Nous lisons aujourd’hui le prologue de Luc, l’évangile de notre année C. L’auteur assure avoir travaillé en historien ; entendons à la manière d’un historien de l’antiquité, attentif aux événements et les jugeant d’après les questions de l’époque où il écrit. Théophile, à qui il s’adresse, représente chacun des lecteurs que nous sommes.
En laissant de côté les évangiles de l’enfance et du baptême de Jésus, récemment lus au temps de Noël, et le récit des tentations que nous lirons le premier dimanche du Carême, nous assistons à la visite de Jésus à Nazareth, événement inaugural dans l’évangile de Luc, où Jésus proclame qu’en lui se réalise la venue attendue du Messie, que s’accomplissent les promesses de Dieu.
L’incapacité à croire des habitants de Nazareth rappelle que déjà au temps des prophètes, des païens ont été plus attentifs que les juifs à la parole de Dieu. Sans nier la vocation du peuple de la première alliance à accueillir et à annoncer le Royaume, Jésus, devant leur incroyance, évoque l’ouverture à tous du salut, qui sera confirmée à la fin de l’Évangile pour « toutes les nations, en commençant par Jérusalem» (Lc 24,47).
Le deuxième tome de saint Luc, les Actes des Apôtres, racontera alors l’histoire de cette progression de la bonne nouvelle de Jérusalem à Rome : « Vous serez mes témoins à Jérusalem… et jusqu’aux extrémités de la terre » (Ac 1,8).

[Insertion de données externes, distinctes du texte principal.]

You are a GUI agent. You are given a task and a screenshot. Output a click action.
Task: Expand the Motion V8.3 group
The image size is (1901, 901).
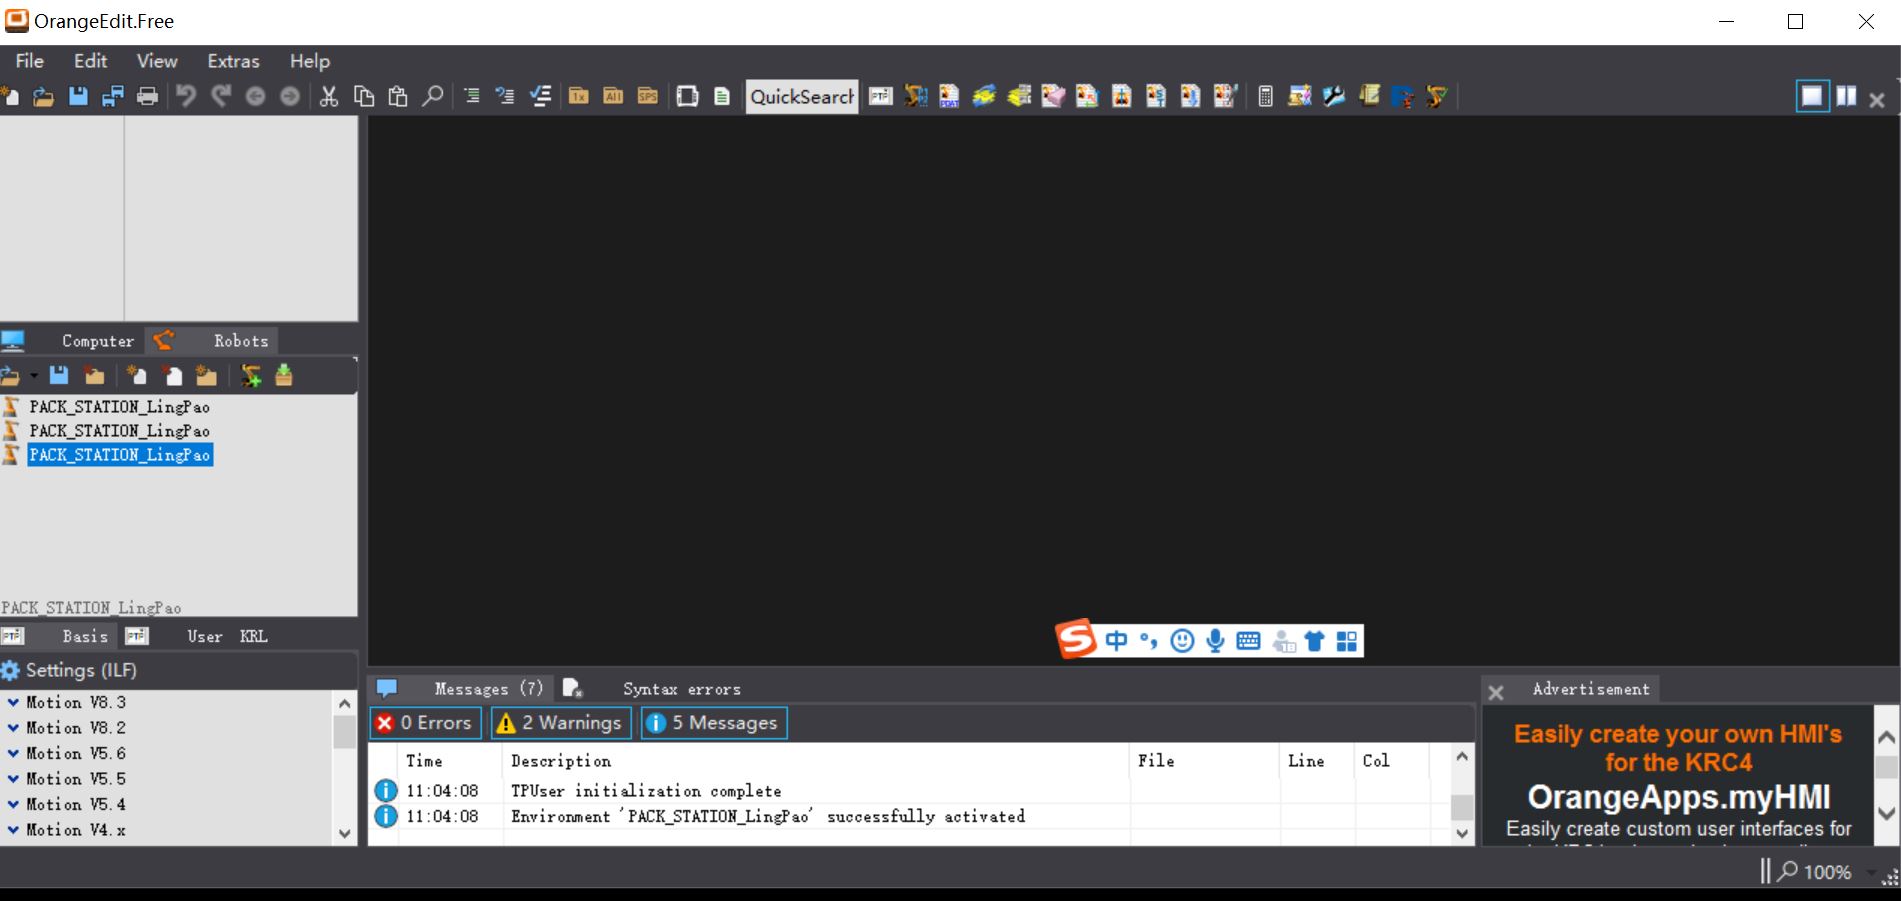13,702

Nous pouvons nous étonner de l’aveuglement des habitants de Nazareth, témoins directs de la vie de Jésus pendant plus de 30 ans. Sans doute l’ont-ils vu de si près qu’ils ont perdu toute expérience de relief. Or, la vie de Jésus est mutilée et incompréhensible si elle n’est pas lue dans une double perspective qui lui donne toutes ses dimensions :
- comme Jésus l’explique sur le chemin d’Emmaüs, tout ce qu’il fait accomplit les Écritures qui permettent donc de le comprendre,
- et d’autre part, tout son être est reçu du Père et nous montre le Père.
Luc, en mettant en ordre les documents qu’il a rassemblés sur Jésus, qu’il sait désormais ressuscité, s’apprête à nous permettre, toute cette année, de redécouvrir en Jésus ce que les habitants de Nazareth avaient méconnu.